**What the task requires**
In the listing below, how many lines contain the string "lock"? Reply with the number alone.

**Information provided**
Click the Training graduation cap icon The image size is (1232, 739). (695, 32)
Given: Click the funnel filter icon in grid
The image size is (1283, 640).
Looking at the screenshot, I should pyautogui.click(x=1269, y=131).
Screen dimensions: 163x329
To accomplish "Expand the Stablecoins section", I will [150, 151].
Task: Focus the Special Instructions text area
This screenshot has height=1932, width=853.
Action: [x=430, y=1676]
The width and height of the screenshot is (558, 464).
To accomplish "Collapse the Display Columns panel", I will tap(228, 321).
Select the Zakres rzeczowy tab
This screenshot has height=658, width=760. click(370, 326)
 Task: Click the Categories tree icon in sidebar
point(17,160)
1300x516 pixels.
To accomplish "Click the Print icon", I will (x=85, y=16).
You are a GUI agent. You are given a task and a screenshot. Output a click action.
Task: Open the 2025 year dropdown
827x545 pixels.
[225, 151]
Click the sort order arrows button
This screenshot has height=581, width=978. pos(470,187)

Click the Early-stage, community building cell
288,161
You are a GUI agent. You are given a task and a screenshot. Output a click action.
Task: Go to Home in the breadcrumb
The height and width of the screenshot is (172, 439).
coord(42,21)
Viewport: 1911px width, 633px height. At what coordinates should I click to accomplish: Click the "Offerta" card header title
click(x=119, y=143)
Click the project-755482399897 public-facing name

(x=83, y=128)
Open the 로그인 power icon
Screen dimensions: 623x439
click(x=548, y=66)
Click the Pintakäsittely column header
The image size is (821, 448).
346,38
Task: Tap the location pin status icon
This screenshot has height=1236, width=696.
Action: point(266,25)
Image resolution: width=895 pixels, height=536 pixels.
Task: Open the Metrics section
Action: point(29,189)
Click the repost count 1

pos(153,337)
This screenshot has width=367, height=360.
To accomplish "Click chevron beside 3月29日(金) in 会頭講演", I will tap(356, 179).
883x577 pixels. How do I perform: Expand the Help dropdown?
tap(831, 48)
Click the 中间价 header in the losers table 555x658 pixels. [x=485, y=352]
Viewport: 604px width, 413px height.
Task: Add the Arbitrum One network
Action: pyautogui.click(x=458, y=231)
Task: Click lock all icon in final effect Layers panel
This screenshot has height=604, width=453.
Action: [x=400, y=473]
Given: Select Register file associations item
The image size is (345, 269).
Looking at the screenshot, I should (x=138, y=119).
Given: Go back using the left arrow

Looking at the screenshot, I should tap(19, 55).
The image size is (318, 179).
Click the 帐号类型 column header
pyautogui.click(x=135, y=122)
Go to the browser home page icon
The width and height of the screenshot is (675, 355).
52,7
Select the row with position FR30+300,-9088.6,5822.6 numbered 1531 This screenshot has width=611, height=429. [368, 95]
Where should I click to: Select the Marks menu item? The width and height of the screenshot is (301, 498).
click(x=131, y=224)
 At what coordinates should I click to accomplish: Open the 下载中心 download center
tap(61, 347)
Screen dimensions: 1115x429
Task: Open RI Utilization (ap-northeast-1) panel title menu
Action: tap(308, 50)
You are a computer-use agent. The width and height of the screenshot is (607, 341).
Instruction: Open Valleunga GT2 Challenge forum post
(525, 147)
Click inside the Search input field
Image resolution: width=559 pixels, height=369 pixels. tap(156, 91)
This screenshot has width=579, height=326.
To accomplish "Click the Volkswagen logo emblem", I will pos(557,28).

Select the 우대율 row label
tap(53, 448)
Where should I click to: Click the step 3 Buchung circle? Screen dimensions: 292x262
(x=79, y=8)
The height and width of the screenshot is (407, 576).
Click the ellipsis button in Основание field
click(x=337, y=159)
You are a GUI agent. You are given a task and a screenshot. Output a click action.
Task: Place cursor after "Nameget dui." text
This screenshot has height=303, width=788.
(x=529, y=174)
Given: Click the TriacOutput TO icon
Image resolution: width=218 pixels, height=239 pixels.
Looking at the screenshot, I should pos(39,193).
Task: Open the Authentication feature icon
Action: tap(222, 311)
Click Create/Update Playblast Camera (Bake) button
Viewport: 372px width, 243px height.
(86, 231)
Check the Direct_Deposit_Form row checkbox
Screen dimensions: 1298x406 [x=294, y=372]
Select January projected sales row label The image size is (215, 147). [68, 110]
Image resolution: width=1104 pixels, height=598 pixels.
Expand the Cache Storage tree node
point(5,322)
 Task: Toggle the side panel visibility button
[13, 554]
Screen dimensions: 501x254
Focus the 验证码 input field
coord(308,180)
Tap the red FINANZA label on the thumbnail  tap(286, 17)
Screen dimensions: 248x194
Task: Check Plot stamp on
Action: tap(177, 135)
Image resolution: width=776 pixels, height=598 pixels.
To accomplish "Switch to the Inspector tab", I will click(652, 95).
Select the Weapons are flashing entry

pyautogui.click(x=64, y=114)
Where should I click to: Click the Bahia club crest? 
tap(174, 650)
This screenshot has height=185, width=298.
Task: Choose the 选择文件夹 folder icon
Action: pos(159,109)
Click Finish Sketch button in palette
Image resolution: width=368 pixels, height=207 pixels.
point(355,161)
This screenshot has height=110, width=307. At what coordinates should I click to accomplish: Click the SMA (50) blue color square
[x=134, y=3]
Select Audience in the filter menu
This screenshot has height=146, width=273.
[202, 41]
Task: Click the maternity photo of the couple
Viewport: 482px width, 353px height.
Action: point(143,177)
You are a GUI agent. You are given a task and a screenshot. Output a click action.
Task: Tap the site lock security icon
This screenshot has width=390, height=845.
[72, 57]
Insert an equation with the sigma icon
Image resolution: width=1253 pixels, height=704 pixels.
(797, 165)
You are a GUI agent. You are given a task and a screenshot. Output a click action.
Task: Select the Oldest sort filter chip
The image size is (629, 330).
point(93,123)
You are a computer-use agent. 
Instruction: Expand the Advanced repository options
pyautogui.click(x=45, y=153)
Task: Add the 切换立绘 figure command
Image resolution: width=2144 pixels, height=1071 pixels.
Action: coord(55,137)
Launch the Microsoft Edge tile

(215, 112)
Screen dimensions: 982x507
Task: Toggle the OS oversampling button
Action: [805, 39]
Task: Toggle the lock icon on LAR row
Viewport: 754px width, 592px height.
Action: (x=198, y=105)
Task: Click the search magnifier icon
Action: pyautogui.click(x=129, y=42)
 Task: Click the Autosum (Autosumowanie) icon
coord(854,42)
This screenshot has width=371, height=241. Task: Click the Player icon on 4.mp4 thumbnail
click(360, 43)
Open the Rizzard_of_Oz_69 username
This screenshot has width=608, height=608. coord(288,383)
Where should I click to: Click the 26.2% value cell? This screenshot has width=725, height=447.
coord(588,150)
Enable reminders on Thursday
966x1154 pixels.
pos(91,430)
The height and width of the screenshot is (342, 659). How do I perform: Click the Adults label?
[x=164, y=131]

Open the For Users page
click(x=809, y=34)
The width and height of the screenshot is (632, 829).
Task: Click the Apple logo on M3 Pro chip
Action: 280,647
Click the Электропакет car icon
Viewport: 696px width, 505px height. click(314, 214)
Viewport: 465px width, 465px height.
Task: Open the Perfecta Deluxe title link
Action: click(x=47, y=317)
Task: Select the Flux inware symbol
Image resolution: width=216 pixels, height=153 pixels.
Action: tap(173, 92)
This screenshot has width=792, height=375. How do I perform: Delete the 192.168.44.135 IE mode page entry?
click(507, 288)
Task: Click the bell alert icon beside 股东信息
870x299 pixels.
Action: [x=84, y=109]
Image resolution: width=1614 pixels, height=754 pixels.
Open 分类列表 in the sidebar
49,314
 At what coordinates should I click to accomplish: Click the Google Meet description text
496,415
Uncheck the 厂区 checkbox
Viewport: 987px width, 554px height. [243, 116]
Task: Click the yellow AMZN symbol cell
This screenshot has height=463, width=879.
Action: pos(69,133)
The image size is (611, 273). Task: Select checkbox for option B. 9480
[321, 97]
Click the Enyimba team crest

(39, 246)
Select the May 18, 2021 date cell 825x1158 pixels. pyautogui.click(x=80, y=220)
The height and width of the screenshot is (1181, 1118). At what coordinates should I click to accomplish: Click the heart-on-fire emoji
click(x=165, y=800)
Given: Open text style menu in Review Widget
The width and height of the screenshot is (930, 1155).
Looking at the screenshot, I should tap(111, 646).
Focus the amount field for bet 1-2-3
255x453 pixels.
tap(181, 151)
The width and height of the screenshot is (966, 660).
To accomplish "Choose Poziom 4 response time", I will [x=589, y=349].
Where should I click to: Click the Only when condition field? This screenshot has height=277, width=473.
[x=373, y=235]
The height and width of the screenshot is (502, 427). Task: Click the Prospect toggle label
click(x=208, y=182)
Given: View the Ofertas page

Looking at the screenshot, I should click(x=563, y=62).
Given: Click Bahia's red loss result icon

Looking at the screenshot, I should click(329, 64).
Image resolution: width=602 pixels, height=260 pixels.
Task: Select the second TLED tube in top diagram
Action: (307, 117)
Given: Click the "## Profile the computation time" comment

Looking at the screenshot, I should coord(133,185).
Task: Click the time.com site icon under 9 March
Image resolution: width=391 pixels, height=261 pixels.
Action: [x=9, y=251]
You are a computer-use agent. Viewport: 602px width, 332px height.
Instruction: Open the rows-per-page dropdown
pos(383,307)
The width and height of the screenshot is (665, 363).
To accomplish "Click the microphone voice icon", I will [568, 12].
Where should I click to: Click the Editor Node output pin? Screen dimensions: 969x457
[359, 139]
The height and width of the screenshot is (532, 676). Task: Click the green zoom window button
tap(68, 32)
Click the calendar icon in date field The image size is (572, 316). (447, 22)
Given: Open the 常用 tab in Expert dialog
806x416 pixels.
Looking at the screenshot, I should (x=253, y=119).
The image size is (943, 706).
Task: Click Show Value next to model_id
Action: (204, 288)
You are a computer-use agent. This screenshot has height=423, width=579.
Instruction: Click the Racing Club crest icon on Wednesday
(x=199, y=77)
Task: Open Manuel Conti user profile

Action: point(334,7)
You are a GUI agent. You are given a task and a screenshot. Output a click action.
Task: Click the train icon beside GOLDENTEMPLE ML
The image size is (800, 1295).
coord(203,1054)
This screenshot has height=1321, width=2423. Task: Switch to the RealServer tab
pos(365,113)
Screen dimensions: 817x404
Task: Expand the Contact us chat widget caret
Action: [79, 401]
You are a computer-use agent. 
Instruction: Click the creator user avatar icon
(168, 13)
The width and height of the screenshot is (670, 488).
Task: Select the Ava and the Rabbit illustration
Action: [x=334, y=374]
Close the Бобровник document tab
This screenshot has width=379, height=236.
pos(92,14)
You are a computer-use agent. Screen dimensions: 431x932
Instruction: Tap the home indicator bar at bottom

**Output**
3